Sandoz, the generics arm of drug giant Novartis ($NVS), launched a Phase III study for its biosimilar of Enbrel with great fanfare today, boasting of a market-leading slate of 7 late-stage biosimilar studies on 5 molecules. 

While the FDA has fallen well behind Europe in laying out a full regulatory pathway for biosimilars, Sandoz says it designed this new study of the Enbrel knockoff with direct input from regulators on both sides of the Atlantic. And it's been aggressively pushing ahead on the biosimilar front as rivals fall by the wayside, with ambitious projects sidelined by patent issues and the very high financial threshold for providing convincing late-stage data that the knockoffs work just as well as the branded originals. 

Sandoz is taking aim at patients with moderate to severe chronic plaque-type psoriasis, rather than the megablockbuster indication for rheumatoid arthritis. Psoriasis will likely prove a simpler target for Sandoz, which can broaden the work as it gains experience testing the treatment. But it faces some big hurdles in the U.S. if it expects to garner a big market for the treatment. In the fall of 2011 Amgen ($AMGN) said it had landed a new patent on Enbrel that would ward off biosimilar competition for up to 17 years, well past the 2012 expiration of its central patent. Soon after, Merck ($MRK) said it was halting its own biosimilar effort on Enbrel and later signed on as a marketing partner for a joint venture between Biogen Idec ($BIIB) and Samsung.

That was one of several setbacks in the field. Lonza CEO Richard Ridinger--who was working with Teva on a knockoff of Rituxan--told reporters a few months ago that he wasn't sure if the business model on follow-ons still worked as initially expected.

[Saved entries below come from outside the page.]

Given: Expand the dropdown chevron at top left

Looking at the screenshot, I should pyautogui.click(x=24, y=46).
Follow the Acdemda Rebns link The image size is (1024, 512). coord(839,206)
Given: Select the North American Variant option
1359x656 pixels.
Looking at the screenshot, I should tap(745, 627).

Four years ago, he added, it looked like you could develop a knockoff biosimilar for a mere $105 million. But costs have evidently soared, or at least the reality of mounting a full, late-stage trial required by regulators has set in. And the new math, in a world where late-stage studies often cost hundreds of millions of dollars to complete, requires a lengthy gut-check.

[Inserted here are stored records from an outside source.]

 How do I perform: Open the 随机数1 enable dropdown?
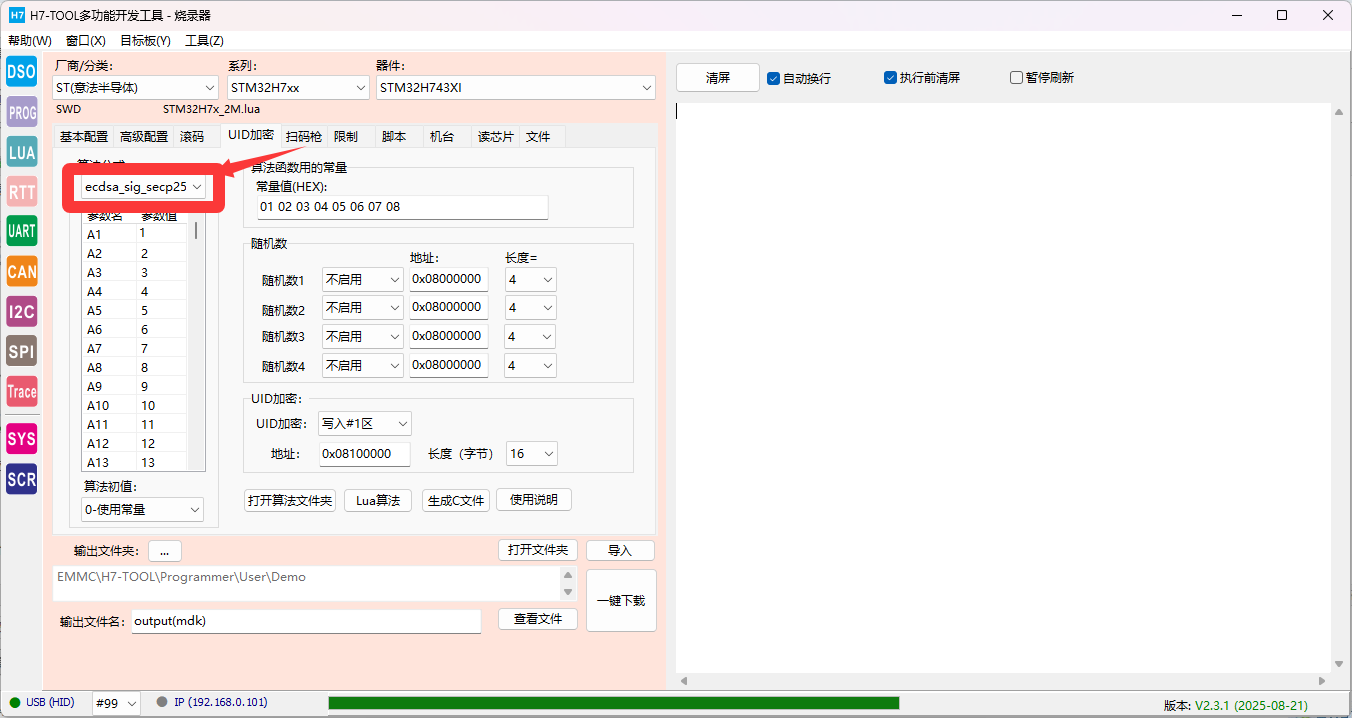[x=362, y=280]
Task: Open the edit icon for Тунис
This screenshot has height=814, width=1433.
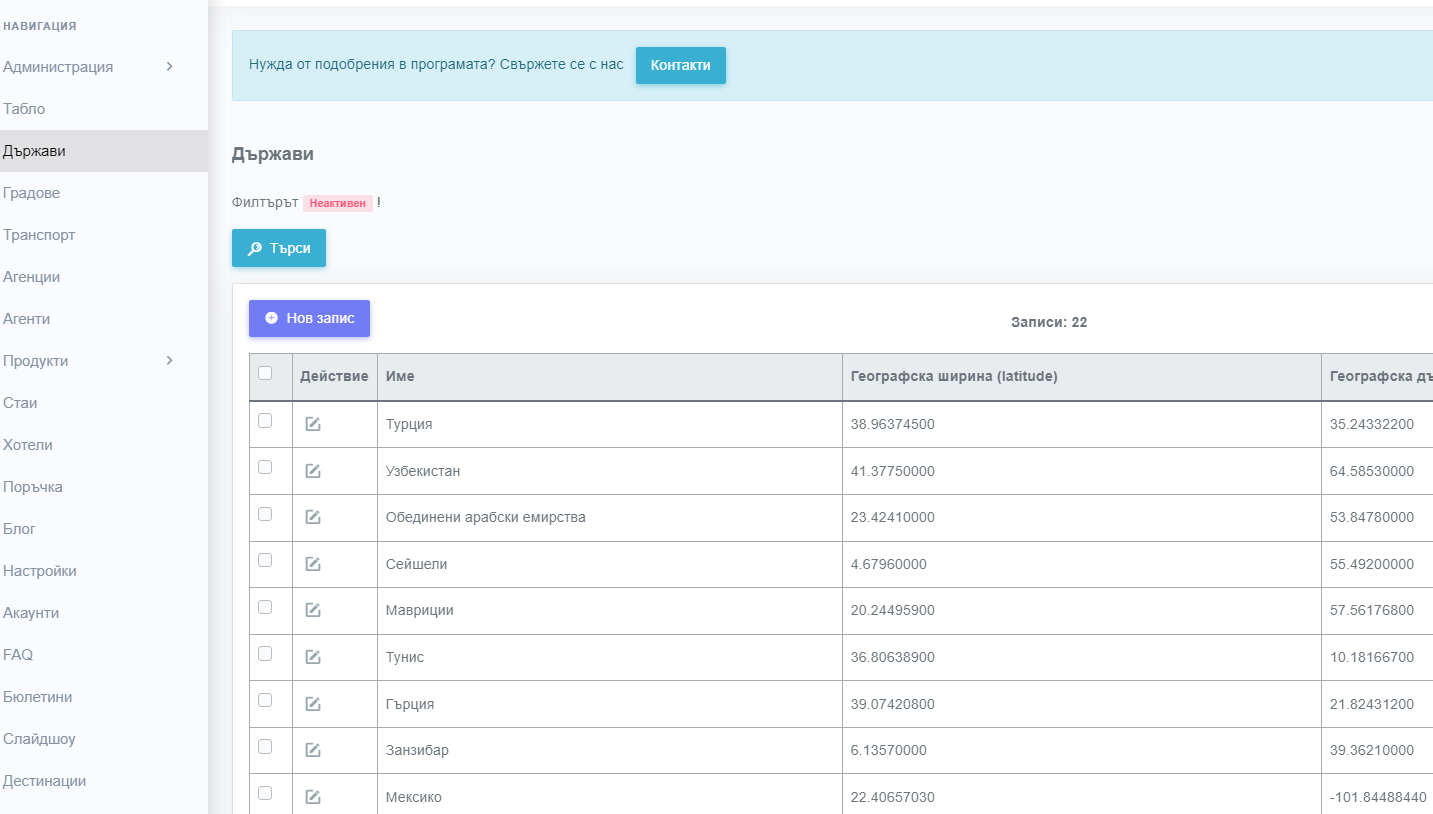Action: [x=313, y=657]
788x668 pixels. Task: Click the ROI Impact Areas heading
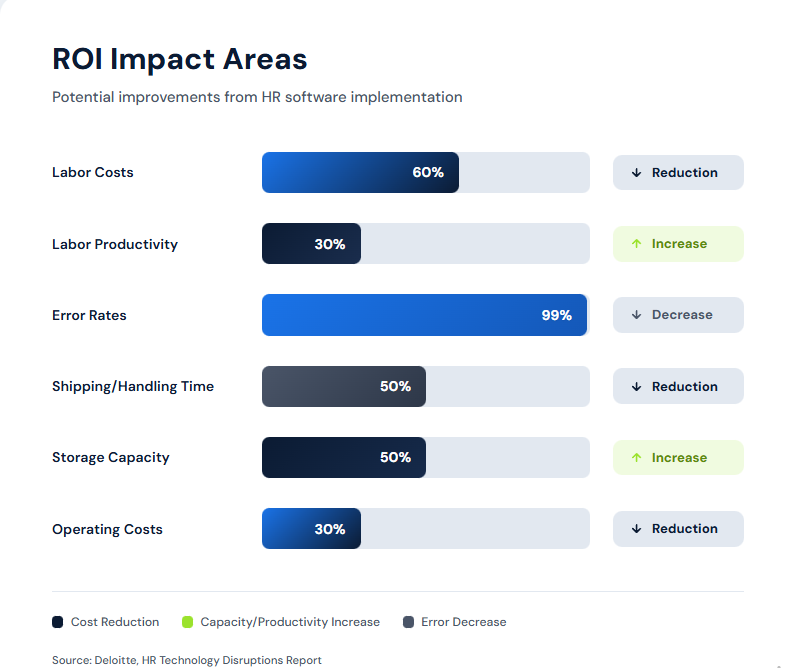(x=180, y=59)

Sandoz, however, appears to be undaunted. A spokesperson says that its 5 treatments in Phase III are Filgrastim (Amgen's Neupogen, being readied for a U.S. filing); Epoetin alfa (Procrit/Epogen for the U.S. and E.U.); Etanercept (Enbrel); PegFilgrastim and Rituximab for follicular Lymphoma.

"The continued increase in spending on biological agents for treatment of immune-mediated  diseases such as rheumatoid arthritis and psoriasis is a growing concern among physicians in many developed and developing countries," said Alan Menter, chairman of the division of dermatology at Baylor University Medical Center in Dallas. "A high-quality and clinically-proven biosimilar version of etanercept could play an important role in generating much-needed savings for healthcare systems that can be used to fund novel therapies or treat more patients."